*DESCRIPTION OF THE TASK:*
Output, exactly and with no pictures, the line that contains "Task: Open Help for the wizard" and every line that comes after it in the data below, the last one included.

THE DATA below:

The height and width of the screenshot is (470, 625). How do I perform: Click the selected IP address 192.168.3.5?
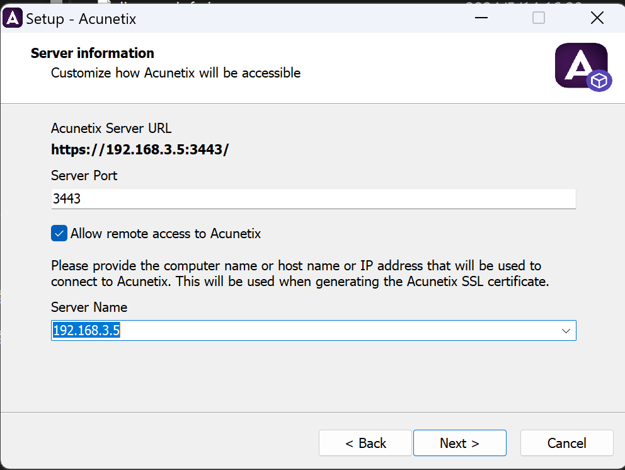tap(85, 330)
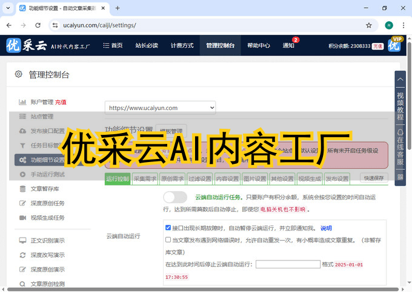Click the 文章原创检测 search icon
Screen dimensions: 412x292
pyautogui.click(x=22, y=284)
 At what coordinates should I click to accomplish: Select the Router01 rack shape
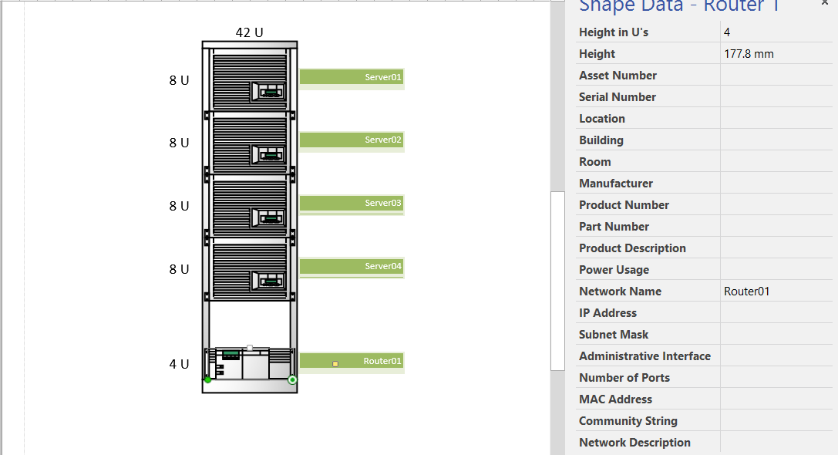(247, 362)
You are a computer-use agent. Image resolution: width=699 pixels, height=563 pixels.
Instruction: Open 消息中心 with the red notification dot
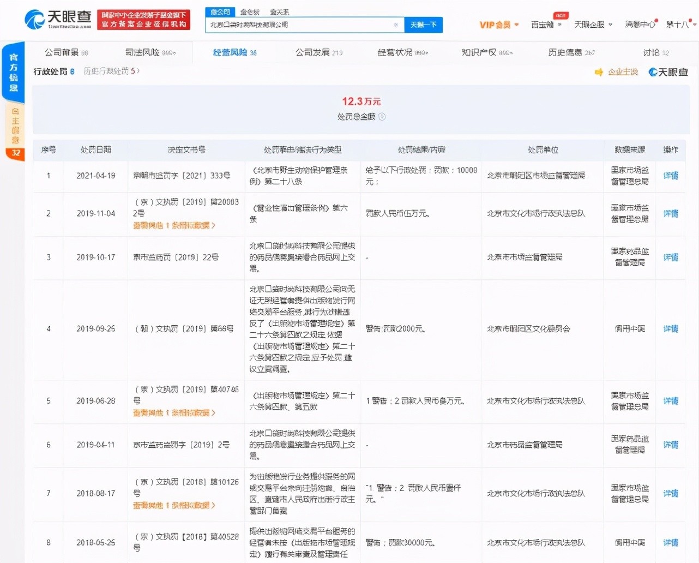(641, 25)
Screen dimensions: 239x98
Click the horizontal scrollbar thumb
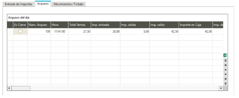pyautogui.click(x=21, y=88)

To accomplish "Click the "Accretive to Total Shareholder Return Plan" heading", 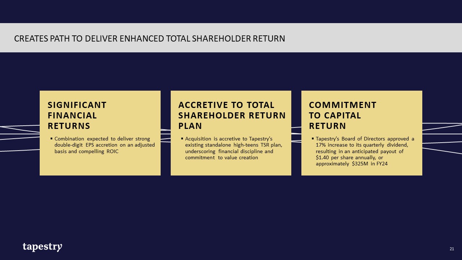I will [232, 115].
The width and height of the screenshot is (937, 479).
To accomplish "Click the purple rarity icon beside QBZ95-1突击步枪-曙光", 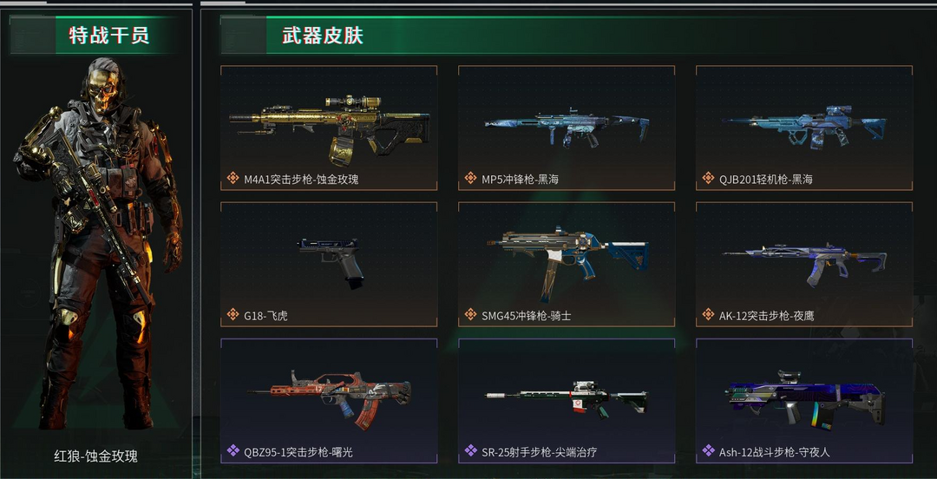I will (233, 451).
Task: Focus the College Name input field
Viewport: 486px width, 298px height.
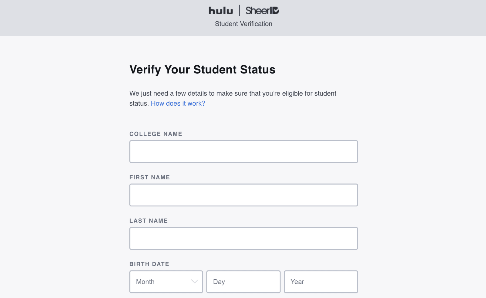Action: tap(244, 152)
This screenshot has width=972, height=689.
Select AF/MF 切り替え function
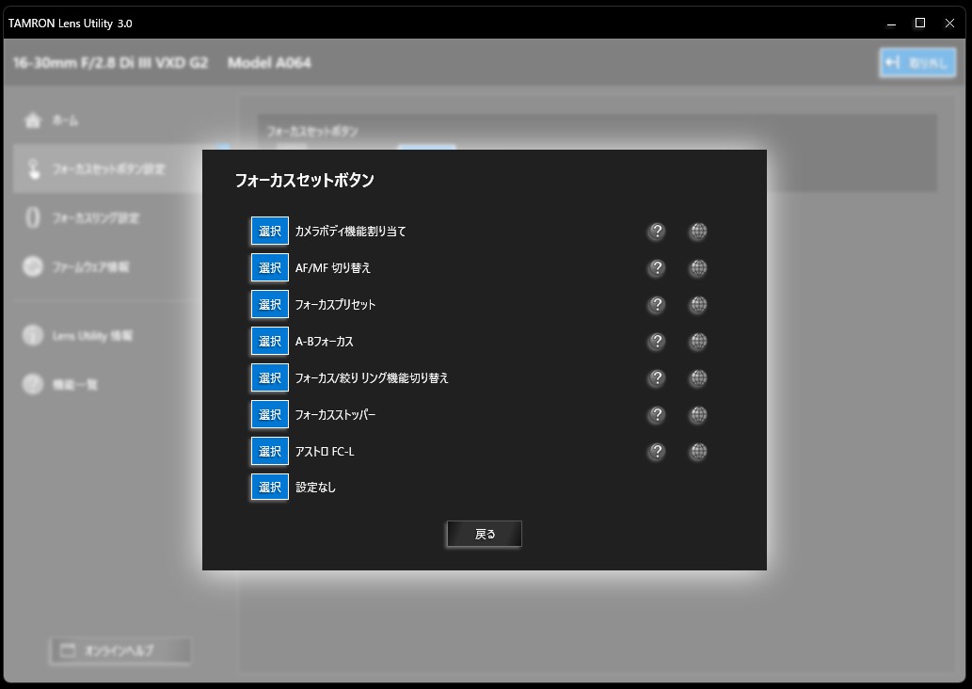click(x=270, y=268)
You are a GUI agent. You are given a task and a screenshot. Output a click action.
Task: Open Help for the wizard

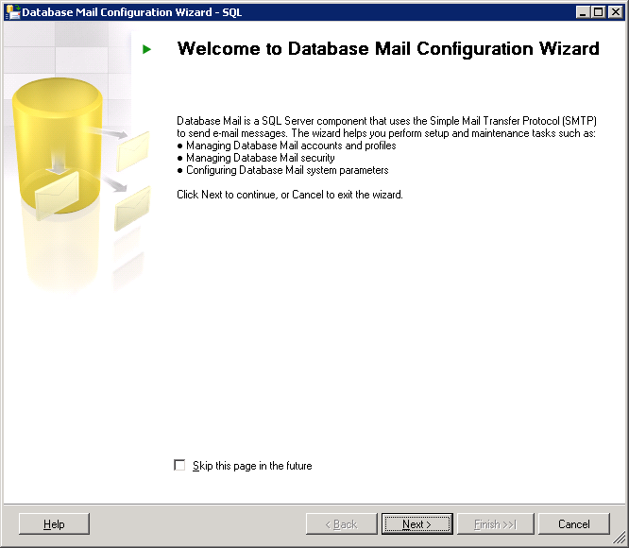click(54, 524)
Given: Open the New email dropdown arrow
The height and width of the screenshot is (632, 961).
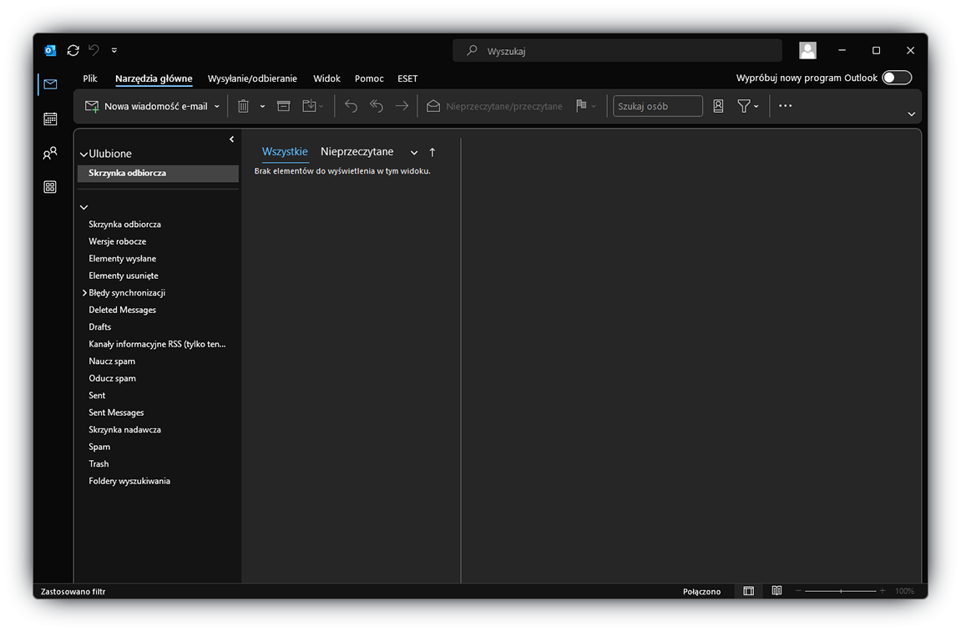Looking at the screenshot, I should (217, 107).
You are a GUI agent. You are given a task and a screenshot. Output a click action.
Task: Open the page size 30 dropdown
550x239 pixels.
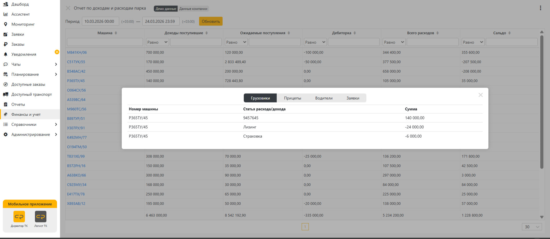click(x=532, y=227)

End of THE DATA.

*WRITTEN RESPONSE:*
Task: Open Help for the wizard

click(54, 524)
Given: Open the New email dropdown arrow
The height and width of the screenshot is (632, 961).
Looking at the screenshot, I should (217, 107).
You are a GUI agent. You are given a task and a screenshot. Output a click action.
Task: Open the page size 30 dropdown
550x239 pixels.
click(x=532, y=227)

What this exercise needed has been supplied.